No one knew the Curator’s real name. That was partly because it’s unpronounceable in any known tongue, but also because the Curator wouldn’t tell anyone. “Too many syllables,” they said, with a wistful sigh and a shrug that somehow rustled like dry parchment. So, to keep matters simple, they were simply known as They.
They appeared differently to everyone who saw them. An old man with a thousand bookmarks in his beard. A stern woman with ink-stained fingers and a quill that wrote by itself. A floating orb of angry light. To those with no imagination, they appeared simply as a librarian, which the Curator found deeply insulting.
And while they were the only soul to physically reside within the Library, they were never truly alone. The books whispered. The scrolls rustled. The quills twitched when no one was looking. And sometimes, the Library itself hummed with the quiet satisfaction of a plot well twisted.
Their job was simple in concept, but immense in practice. For the tomes had to be constantly shuffled and reorganized to accommodate all the new stories that kept blinking into existence. And so, the Curator toiled endlessly to retain some semblance of order within the Library.
Of course, the Curator read none of the stories—there was no time, ironically, despite the lack of it. Besides, they already knew how each one ended.
Instead, they shelved and sorted, catalogued and cross-referenced, muttering things like “How did Cozy Fantasy get filed under Romance?” and “This one ends with a pun, better triple lock it so nobody accidentally reads it.”
And occasionally, very occasionally, they paused.
A new story appeared—poof!—ink still wet, reality still wobbling in protest. Something about it caught their eye. Perhaps it’s the title. Perhaps it’s the smell (good stories always had a scent: ozone mixed with mead and just a touch of lavender). Perhaps it’s the way the tome shimmers in the light.
The Curator reached for it, lifting it from the ether, brushed off the metaphysical dust, and gave it a quick sniff.
“Oh! This one,” they said with a curl of the lips that might have been construed as a smile. “Yes. I remember now. This one is rather . . . peculiar.”
With careful hands and a slight tilt of the head, they turned the tome over, examining the spine as if it might bite—which, in fairness, had happened many times before. They muttered a few filing incantations (some of which rhymed, but not by design), and the shelves around them groaned with shifting geometry.
A space opened somewhere between Dubiously Canonical Prophecies and Sentient Footwear Memoirs.
The tome wriggled slightly, as if unsure about its placement.
The Curator gave it a reassuring pat. “You’ll be fine.”
And with that, they slid the book into place.
It clicked.
Shelves settled. And the Library exhaled.
[1] If you haven’t been thoroughly beaten over the head with it yet—the Library has got everything. Every story imaginable. Everything. Some tales within its shelves strain the very limits of believability, teetering on the precipice of the absurd. But as long as they remain within a hair’s breadth of possibility, they’re granted space on the shelves. Needless to say, there is no tome in the Library in which the Mudtown Marauders ever win the Inter-Realm Cup. Such a thing is completely unimaginable. Bunch of losers. Cost me fifty quips.
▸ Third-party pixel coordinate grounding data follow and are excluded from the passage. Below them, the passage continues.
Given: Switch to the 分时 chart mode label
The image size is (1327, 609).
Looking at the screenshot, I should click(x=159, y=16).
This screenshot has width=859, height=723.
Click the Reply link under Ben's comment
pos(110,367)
[2] The Library once attempted to install a “time-neutral book return slot” to accommodate linear patrons. Unfortunately, this resulted in a paradox loop where the same copy of Advanced Pyromancy for Cautious Beginners kept being returned before it was ever borrowed, leading to a massive accumulation of duplicate books that could not be safely disposed of without explosive results. The project was swiftly abandoned after the slot began issuing overdue notices to unborn clientele.